Garden of Remembrance

A week ago I sat in the Garden of Remembrance, sad and heart-heavy, and sifted through my memories of my uncle.

They are many, and in a strange way hark back to my earliest memory, more an impression really, of his wedding to my aunt when I was but 10 months old.

Growing up, our two families were close. We shared family holidays, birthday celebrations, schools. And always my cheerful, smiling, big-hearted uncle was there.

One day, when I was still a kid, we were all bushwalking, somewhere in the Otways I think, but I can't be sure, and he bent down to the path and pointed out the tiny delicate plant growing there, its sticky leaves trapping insects. A Drosera, he called it, common name Sundew. The first carnivorous plant I ever saw.

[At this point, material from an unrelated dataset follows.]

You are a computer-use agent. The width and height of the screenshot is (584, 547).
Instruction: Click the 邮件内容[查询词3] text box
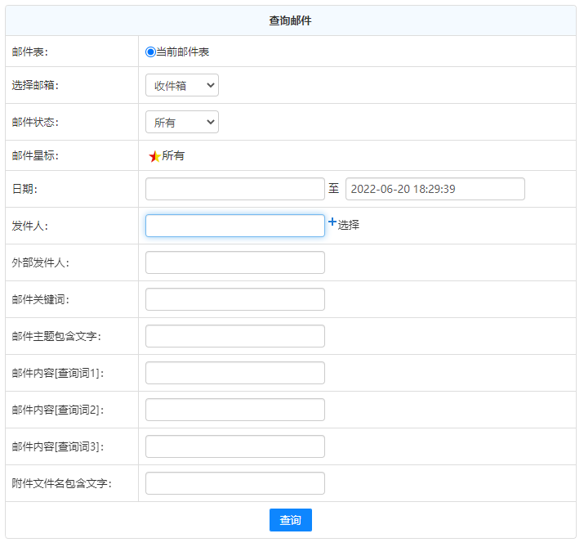point(234,446)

We spent many holidays down in Lorne, where my cousins lived in the house behind my uncle's newsagency. He had a red mini moke, which he used to deliver the papers, up and down the hills behind the town. We used to sit in the back and squeal with delight when he hooned up and down 'the big dipper'.

Later on, he had a hardware store in Melbourne, and every so often we kids would all band together to deliver pamphlets for the latest sale. And when I was older, in high school, I spent a few Christmas Eves manning the cash register on this crazy busy retail day.

Over the years, my uncle made such a habit of arriving at the back door just when we were dishing out the most delicious dessert, that we almost started saving him a serve -- just in case.

So many memories. His love of nature and growing things. His irrepressible energy and willingness to pitch in and lend a hand. Red wine. Classical music, played loudly. I particularly associate Holtz's The Planets with him.

Two weeks ago on 28 January he passed away from Motor Neurone Disease after a very tough year for him and his amazing family, who cared for him so well that he was able to slip away in peace, at home, surrounded by his family. That night several of us went around to join his family in eating home-made pizzas in his honour.

Last Friday, at St George's Church in Malvern, we said our final farewells... and I slipped into the Garden of Remembrance, where my grandparents' ashes are interred, and wrote down some of the memories I have shared above. Tears streamed down my face then, as they do now.

But then we all went back to the family home and celebrated his life with family, extended family, friends of his, friends of his children. And even though I expected him to walk through the door at any second, with his big grin and unassuming demeanour, we gradually started to come to terms with the fact that he is gone.

He will be very much missed.


1 comment:

  1. Commiserations, Ellen. But isn't it wonderful that you have so many good memories of him? In time him having to go will be easier to bare.